When HTTP/1.0 was standardized in the late 1990s, it introduced the "Date", "Last-Modified" and "Expires" headers. Caches could use this information to determine if a cached response was still fresh or if it had become stale and needed to be refetched.

By the early 2000s the upgraded HTTP/1.1 standard took over. It added the "Cache-Control" and "ETag" headers. These new headers allowed for more sophisticated and flexible caching strategies and enabled a method for efficient revalidation of responses to extend a cached response's lifetime.

The HTTP standard has been further upgraded to HTTP/2 and HTTP/3 but these have not changed the behavior of the caching headers.

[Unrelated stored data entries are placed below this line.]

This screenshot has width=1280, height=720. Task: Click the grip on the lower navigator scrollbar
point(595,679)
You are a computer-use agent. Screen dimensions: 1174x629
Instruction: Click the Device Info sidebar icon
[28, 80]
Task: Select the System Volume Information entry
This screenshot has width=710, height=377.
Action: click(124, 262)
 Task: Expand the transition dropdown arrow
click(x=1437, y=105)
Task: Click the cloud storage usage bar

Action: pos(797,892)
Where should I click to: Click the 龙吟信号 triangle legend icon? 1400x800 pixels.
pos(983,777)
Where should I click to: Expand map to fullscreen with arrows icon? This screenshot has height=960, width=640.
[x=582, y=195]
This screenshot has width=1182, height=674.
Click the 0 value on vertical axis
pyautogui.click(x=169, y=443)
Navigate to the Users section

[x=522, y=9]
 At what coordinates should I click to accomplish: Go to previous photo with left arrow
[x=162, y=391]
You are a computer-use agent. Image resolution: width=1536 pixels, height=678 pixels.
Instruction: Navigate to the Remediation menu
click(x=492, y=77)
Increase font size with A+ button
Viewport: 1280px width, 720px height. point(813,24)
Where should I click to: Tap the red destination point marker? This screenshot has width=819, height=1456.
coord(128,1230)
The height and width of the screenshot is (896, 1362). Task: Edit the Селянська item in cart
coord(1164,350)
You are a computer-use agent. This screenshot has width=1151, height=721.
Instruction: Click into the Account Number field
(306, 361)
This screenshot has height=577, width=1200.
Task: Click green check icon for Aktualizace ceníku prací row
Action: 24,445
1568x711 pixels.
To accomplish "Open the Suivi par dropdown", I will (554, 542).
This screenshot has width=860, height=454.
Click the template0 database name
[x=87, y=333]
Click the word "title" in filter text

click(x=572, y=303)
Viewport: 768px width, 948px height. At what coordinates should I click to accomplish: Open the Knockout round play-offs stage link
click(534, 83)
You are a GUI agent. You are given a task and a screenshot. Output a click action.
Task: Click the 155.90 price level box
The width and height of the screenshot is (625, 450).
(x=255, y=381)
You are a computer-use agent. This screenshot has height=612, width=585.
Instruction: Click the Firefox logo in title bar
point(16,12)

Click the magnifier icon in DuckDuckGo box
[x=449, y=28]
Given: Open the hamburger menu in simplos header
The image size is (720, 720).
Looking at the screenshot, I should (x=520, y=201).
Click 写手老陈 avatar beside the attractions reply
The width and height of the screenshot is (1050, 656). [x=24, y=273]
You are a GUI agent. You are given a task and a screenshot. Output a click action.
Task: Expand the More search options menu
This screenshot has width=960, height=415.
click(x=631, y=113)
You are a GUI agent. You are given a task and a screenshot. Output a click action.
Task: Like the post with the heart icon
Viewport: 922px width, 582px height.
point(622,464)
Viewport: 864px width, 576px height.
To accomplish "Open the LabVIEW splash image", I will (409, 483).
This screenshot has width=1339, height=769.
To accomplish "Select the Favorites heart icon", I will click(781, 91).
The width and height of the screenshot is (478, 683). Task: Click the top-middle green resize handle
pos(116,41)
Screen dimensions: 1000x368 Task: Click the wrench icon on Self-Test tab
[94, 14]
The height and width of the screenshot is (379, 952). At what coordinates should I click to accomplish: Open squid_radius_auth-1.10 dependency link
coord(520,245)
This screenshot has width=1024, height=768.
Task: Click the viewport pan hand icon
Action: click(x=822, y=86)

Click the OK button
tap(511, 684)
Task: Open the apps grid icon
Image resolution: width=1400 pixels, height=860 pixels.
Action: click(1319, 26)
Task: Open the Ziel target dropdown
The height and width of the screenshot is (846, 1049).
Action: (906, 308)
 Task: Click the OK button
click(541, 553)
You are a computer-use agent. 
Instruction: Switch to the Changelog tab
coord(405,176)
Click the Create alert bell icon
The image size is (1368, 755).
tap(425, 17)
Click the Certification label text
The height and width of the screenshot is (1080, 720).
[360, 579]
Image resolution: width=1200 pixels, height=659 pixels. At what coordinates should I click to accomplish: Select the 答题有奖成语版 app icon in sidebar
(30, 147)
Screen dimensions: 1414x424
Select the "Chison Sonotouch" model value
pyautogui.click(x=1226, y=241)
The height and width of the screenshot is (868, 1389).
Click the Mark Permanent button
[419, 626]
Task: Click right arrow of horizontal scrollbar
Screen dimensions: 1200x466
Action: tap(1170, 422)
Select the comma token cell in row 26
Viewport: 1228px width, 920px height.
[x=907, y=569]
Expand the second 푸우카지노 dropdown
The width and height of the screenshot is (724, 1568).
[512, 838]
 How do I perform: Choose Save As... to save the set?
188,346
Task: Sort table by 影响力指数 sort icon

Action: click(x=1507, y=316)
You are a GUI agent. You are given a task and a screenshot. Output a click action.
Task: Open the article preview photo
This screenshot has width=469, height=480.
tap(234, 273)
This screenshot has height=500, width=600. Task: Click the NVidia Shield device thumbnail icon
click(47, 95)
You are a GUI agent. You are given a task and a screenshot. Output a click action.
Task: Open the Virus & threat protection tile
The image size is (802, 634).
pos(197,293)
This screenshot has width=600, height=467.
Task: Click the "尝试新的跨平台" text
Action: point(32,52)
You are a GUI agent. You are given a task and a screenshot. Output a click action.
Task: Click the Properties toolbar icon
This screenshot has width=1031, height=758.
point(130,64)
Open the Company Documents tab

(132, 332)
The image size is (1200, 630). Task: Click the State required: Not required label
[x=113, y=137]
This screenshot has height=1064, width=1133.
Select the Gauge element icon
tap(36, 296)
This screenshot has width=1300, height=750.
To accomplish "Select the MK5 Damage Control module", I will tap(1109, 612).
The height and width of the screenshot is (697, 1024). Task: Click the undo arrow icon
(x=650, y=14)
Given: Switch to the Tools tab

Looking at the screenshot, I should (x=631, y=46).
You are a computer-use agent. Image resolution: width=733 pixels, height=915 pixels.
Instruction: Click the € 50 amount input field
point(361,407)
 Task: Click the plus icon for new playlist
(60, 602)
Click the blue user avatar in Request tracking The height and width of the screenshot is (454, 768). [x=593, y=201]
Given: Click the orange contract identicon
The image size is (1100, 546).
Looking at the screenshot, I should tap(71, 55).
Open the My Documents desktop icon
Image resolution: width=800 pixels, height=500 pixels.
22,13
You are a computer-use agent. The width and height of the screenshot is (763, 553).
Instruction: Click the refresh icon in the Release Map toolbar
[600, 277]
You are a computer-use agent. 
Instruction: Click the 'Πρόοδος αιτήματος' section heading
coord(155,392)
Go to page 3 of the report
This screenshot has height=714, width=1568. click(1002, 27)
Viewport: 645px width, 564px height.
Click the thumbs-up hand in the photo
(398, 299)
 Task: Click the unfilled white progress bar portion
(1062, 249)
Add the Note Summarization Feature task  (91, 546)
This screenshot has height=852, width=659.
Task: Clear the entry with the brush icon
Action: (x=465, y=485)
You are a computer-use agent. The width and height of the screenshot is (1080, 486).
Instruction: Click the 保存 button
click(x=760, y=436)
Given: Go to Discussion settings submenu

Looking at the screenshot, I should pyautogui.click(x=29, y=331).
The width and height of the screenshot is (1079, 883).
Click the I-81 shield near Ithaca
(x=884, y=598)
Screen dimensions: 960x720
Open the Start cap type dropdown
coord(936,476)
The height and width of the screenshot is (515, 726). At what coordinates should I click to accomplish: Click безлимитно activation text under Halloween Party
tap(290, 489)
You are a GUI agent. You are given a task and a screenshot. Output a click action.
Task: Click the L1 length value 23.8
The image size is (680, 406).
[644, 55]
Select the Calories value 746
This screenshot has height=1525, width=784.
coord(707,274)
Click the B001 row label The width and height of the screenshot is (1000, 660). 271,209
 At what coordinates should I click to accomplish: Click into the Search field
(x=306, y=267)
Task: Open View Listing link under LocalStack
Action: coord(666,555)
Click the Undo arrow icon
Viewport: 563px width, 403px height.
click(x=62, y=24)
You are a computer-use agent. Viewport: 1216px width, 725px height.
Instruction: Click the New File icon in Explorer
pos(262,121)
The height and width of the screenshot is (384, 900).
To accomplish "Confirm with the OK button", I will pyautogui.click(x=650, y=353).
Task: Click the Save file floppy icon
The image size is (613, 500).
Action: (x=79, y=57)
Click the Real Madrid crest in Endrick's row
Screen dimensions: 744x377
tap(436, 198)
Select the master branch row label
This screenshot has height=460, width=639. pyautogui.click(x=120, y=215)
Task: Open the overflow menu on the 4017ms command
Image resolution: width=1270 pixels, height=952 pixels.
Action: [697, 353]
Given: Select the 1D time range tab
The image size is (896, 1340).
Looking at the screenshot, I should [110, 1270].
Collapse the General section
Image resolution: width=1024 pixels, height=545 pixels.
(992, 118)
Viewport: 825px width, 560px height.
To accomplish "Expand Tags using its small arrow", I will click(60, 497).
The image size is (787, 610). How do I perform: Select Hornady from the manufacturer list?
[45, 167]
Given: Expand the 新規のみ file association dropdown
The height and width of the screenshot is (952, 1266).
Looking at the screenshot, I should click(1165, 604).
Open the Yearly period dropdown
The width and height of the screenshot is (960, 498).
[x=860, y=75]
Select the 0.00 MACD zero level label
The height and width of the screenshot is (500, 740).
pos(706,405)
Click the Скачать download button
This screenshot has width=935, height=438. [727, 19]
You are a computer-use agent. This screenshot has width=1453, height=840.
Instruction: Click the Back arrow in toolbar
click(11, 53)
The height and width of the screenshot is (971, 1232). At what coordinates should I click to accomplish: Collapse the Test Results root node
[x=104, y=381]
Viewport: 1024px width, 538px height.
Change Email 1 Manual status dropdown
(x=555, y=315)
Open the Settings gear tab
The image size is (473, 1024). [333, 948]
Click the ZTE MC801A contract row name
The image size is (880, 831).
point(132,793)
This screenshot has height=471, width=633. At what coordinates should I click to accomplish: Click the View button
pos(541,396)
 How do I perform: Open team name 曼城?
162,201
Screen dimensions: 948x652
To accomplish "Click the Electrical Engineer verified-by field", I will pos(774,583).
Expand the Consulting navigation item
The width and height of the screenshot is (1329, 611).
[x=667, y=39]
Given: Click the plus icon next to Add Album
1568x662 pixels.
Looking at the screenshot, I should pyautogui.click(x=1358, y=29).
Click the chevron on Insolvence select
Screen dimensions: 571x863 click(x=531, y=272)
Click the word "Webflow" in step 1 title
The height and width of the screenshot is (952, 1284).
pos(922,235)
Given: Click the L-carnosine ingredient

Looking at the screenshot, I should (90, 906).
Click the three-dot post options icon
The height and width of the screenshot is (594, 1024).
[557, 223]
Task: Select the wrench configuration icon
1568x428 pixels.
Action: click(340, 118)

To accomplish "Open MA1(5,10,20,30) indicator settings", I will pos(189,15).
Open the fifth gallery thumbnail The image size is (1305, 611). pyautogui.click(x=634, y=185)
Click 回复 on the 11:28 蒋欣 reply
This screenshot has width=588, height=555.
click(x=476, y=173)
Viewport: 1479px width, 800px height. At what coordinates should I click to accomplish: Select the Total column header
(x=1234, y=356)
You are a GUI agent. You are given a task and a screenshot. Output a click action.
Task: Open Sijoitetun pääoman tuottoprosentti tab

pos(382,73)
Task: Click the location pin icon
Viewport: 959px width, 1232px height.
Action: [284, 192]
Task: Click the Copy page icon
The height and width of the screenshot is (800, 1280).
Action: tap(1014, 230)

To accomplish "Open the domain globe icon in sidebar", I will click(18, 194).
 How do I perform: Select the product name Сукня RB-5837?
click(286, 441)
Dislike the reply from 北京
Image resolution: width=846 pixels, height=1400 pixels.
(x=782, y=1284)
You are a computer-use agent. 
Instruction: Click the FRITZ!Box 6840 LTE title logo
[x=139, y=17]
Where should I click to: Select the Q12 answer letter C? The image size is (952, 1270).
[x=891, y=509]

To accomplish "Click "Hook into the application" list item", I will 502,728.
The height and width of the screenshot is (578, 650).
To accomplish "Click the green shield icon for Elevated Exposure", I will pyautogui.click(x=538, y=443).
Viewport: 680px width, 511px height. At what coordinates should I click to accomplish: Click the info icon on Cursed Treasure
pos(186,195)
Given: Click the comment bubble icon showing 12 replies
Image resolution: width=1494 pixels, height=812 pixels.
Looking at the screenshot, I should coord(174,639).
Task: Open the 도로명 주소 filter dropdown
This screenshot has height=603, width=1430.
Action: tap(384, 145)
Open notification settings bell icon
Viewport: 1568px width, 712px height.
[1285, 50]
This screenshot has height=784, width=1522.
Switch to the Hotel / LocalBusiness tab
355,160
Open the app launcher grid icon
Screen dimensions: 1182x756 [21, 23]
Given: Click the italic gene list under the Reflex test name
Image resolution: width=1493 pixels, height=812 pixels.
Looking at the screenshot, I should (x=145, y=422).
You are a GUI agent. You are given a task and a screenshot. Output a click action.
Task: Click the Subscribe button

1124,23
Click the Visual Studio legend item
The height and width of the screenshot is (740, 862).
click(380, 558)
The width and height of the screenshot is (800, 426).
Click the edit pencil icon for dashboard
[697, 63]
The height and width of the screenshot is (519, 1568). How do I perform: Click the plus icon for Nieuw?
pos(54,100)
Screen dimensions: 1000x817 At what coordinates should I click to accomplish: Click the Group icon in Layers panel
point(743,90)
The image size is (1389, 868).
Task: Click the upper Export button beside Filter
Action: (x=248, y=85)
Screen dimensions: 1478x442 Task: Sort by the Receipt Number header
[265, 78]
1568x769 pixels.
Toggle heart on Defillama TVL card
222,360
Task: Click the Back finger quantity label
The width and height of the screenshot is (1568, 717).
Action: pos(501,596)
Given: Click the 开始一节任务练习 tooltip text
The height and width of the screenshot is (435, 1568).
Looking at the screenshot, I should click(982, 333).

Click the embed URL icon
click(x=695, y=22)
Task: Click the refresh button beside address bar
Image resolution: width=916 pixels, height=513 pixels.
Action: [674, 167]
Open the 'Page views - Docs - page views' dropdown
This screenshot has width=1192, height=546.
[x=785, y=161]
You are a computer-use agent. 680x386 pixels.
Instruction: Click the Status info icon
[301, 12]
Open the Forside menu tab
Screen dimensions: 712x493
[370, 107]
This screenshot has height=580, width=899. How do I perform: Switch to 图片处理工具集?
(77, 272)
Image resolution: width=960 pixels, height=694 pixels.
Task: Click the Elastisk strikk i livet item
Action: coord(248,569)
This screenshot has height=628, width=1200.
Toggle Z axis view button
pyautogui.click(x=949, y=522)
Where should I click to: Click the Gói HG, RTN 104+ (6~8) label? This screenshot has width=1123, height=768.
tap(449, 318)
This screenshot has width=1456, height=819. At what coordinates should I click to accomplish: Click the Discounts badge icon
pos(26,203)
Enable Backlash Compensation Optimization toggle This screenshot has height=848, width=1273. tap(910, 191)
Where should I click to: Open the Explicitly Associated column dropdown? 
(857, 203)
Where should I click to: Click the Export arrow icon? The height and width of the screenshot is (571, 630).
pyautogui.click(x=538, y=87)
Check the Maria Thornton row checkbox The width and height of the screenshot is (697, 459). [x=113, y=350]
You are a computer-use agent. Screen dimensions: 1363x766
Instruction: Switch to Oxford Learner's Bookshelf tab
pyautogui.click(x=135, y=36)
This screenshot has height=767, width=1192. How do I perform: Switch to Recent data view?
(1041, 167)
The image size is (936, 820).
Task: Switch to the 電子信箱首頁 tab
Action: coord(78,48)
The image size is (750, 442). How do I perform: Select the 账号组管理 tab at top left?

The browser's cache will be used when the user navigates to a webpage that contains resources that have been download before. There are two scenarios when the caching headers do not directly apply. If the user presses the "reload" button this generally instructs the browser to bypass the cache and fetch fresh copies from the server. If the user presses the "back" or "forward" button to navigate through their browser history, this will generally use cached resources even if they are stale, without fetching a fresh copy.

First, lets define some terms and then we'll go through each header and explain what each one does.

Definitions

Origin Server: The origin server is the service that listens and waits for incoming requests from visitors and responds with content. The origin server could be a physical computer sitting in a data center, or it could be a virtual server hosted on a cloud platform, or it could even be a "serverless" process running in the cloud. Regardless of the underlying technology, the origin server is the original source for a webpage, image or other resource.

Request: A request is the message that is sent from the web browser to the origin server, asking for some piece of content. Typically a webpage, JavaScript file, CSS stylesheet or image.

Response: A response is the data sent from the origin server back to the web browser with the content that the browser requested.

HTTP Cache: Any mechanism that stores a request/response pair and quickly reuses and delivers the response for a recognized request. This shortcut prevents the response from going all the way to the origin server, thus saving time and resources. An HTTP cache is built directly into every browser, which means that requests can often be fulfilled without causing any network traffic at all. In addition to the browser's built-in cache, there could be several additional caches located in the path between the browser and the origin server. Any of these caches could respond to a request and bypass the origin server.

Private Cache: An HTTP Cache that is tied to a single user. Private caches can contain personal information specific to that one user. For example, if you are signed into a website, the webpage that displays your account information may be stored in your web browser's private cache.

Public or Shared Cache: An HTTP Cache that contains non-personalized responses that can be shared between different users. For example, the images associated with an article that you are reading are the same images shown to everyone, so the shared cache can store these and serve them to any user. Public caches cannot generally cache content encrypted with HTTPS connections because they cannot see the headers and understand the response.

Managed Cache: This is an HTTP Cache that is set up by the owners of the origin server. Its purpose is to reduce the load on the origin server by intelligently routing requests to managed services that can respond faster. An example of this would be a Content Delivery Network (CDN) that is designed to return static content (images, JavaScript files, etc) very quickly while passing requests for personalized webpages straight to the origin server. If set up properly as a proxy, a managed cache can understand and serve content encrypted via HTTPS connections.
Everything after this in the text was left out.